Only the lines from the one with "Click the Type combo box showing People" onward are wanted, through the last line of the entries, set down exactly.

- EXERCISE INPUTS
[Start of Attachment]
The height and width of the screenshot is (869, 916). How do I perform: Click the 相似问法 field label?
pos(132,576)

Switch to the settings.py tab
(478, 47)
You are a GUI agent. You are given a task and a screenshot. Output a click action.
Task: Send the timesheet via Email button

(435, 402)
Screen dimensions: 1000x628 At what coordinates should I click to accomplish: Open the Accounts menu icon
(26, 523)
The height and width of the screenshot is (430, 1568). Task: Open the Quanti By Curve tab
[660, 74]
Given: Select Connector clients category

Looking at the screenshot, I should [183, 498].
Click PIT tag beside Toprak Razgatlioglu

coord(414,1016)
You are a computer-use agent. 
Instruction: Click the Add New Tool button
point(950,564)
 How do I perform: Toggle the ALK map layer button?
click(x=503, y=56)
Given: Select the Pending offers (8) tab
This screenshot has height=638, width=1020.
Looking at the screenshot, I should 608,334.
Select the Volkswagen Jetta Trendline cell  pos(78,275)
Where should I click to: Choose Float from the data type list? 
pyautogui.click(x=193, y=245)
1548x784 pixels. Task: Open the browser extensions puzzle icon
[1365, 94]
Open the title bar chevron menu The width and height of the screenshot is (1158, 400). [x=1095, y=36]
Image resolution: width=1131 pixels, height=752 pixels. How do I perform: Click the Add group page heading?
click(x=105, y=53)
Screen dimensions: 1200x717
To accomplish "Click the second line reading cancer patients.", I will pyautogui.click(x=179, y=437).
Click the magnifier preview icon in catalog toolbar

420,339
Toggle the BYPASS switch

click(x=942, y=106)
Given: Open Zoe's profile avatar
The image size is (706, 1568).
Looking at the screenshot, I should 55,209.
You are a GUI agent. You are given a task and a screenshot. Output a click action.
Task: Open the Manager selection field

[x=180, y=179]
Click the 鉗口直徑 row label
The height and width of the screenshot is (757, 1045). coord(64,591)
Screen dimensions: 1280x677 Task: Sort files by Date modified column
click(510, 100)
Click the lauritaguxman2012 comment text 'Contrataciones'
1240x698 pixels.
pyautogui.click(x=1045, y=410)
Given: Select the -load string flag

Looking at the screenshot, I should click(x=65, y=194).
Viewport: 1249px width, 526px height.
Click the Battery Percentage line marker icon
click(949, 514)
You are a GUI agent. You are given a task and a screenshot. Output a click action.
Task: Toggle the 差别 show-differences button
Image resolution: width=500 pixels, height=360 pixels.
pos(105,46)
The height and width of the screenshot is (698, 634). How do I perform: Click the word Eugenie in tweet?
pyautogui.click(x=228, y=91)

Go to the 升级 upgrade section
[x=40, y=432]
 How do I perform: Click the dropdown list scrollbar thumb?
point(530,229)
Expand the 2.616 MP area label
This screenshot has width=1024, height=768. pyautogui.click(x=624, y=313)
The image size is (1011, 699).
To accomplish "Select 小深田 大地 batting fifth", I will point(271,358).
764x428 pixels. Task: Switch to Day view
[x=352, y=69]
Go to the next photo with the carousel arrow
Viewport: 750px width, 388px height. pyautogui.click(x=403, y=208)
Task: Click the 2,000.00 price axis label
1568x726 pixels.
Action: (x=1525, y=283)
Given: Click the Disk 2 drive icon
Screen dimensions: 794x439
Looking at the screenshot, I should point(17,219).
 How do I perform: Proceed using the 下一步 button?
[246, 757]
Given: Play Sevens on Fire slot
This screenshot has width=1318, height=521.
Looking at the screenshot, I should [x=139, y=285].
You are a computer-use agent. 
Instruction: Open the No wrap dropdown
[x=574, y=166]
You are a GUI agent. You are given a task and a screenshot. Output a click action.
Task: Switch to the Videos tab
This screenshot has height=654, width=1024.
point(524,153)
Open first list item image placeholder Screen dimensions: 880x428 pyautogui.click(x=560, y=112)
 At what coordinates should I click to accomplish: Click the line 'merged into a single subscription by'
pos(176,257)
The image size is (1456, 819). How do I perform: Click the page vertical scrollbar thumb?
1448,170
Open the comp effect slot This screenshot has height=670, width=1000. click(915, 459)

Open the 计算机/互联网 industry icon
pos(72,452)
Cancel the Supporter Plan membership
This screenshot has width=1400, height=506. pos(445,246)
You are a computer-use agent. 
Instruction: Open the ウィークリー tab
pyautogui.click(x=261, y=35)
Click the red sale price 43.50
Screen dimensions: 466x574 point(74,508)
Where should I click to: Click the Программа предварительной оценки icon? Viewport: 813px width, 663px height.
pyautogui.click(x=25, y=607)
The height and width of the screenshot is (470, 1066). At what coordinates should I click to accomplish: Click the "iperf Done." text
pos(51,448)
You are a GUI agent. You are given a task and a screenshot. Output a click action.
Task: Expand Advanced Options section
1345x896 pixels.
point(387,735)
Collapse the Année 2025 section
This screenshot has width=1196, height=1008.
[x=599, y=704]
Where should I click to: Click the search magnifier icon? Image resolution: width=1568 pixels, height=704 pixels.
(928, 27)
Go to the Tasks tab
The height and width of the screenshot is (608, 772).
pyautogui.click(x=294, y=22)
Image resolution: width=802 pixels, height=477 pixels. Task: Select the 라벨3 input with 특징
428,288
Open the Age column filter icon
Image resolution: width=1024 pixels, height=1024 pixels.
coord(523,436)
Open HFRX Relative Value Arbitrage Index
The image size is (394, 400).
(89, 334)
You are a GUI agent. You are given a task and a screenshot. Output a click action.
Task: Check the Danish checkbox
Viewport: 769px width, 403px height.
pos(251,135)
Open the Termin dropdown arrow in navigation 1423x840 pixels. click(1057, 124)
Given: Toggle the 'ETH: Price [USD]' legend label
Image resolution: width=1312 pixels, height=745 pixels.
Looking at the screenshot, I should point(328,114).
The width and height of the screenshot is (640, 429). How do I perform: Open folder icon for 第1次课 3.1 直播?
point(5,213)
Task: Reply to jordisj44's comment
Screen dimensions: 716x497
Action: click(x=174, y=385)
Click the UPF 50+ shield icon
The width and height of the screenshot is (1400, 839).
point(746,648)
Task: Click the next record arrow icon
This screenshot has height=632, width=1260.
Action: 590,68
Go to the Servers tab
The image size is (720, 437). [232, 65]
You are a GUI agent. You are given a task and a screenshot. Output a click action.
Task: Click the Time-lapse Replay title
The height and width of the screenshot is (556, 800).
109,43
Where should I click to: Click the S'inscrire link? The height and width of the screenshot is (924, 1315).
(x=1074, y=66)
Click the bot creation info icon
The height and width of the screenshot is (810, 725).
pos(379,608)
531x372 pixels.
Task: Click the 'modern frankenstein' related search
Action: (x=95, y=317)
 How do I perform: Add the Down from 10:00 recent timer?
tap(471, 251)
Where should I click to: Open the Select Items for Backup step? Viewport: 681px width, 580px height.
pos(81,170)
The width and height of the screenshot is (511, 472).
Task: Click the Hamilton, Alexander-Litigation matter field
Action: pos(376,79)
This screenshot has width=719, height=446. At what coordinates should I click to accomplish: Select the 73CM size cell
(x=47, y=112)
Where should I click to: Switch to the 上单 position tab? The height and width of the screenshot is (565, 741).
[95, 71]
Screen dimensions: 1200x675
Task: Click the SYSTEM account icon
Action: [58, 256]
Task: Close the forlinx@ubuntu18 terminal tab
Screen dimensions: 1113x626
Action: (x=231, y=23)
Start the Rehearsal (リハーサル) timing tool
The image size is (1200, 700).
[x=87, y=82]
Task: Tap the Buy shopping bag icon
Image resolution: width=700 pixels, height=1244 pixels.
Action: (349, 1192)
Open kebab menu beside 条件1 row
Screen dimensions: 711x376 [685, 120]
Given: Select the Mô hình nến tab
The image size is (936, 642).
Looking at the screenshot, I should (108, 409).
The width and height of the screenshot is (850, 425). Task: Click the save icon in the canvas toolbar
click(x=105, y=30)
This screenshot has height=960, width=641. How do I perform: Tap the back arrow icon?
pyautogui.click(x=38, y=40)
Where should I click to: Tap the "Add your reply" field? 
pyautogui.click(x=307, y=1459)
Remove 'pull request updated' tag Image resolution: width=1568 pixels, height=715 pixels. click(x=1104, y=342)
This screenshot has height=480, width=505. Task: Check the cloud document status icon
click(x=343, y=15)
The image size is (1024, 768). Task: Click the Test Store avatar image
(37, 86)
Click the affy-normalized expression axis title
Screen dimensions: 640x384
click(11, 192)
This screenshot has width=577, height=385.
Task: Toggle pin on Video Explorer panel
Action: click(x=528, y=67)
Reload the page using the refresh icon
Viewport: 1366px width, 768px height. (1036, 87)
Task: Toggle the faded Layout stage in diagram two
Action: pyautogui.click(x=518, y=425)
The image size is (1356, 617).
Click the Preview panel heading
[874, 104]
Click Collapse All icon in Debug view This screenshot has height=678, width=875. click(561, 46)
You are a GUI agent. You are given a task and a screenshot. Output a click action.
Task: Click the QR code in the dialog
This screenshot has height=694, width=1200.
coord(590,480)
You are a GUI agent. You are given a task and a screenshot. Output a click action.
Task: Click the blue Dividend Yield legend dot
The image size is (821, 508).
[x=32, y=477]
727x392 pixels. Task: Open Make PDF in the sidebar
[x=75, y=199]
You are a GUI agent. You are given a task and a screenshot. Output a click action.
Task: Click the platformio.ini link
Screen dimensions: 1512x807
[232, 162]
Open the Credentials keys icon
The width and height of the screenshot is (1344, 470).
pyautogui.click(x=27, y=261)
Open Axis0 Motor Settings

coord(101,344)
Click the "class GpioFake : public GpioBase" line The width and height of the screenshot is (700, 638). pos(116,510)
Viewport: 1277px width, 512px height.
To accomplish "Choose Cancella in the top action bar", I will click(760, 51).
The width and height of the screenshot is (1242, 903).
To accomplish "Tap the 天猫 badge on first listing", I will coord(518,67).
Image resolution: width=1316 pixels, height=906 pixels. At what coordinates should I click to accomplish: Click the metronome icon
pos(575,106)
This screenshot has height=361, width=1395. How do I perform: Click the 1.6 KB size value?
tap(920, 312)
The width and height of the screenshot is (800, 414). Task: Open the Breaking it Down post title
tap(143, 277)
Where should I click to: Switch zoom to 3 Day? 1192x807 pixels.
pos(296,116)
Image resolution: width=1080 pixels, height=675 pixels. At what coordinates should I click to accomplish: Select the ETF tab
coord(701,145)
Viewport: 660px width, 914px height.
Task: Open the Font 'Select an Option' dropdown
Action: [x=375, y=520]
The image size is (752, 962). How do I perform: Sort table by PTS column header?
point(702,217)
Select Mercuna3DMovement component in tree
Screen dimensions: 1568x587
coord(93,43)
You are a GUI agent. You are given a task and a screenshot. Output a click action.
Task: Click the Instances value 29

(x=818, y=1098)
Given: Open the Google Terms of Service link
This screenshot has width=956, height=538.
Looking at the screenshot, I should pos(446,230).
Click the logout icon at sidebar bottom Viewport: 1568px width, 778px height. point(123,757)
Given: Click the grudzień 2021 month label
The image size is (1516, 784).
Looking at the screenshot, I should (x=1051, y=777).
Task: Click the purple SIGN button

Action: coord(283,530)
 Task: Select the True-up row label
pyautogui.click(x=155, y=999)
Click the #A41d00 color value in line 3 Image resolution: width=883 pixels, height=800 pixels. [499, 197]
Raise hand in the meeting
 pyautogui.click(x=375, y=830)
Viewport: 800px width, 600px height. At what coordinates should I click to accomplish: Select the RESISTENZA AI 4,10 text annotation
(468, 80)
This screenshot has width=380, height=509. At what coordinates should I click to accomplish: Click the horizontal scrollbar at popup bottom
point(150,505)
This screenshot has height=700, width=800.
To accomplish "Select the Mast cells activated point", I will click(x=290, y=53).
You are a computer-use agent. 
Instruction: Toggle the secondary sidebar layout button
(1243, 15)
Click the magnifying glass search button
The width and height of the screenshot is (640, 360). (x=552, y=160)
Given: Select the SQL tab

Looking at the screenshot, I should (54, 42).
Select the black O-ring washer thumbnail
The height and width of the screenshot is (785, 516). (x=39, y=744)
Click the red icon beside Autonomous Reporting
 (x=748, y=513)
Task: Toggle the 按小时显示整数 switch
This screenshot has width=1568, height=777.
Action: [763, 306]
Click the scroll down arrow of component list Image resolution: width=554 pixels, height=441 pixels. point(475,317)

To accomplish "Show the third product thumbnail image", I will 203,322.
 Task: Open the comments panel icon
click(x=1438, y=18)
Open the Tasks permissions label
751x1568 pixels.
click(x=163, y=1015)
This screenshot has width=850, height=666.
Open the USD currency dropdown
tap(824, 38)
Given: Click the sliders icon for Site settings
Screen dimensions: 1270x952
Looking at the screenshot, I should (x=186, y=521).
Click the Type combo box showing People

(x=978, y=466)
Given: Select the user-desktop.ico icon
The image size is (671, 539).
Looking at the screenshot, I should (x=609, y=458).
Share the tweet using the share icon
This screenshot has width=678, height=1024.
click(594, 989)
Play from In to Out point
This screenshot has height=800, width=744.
[End of Attachment]
- RESPONSE TO THE TASK
Click the Type combo box showing People

(x=978, y=466)
Given: Select the user-desktop.ico icon
The image size is (671, 539).
Looking at the screenshot, I should (x=609, y=458).
Share the tweet using the share icon
This screenshot has width=678, height=1024.
click(594, 989)
Play from In to Out point
This screenshot has height=800, width=744.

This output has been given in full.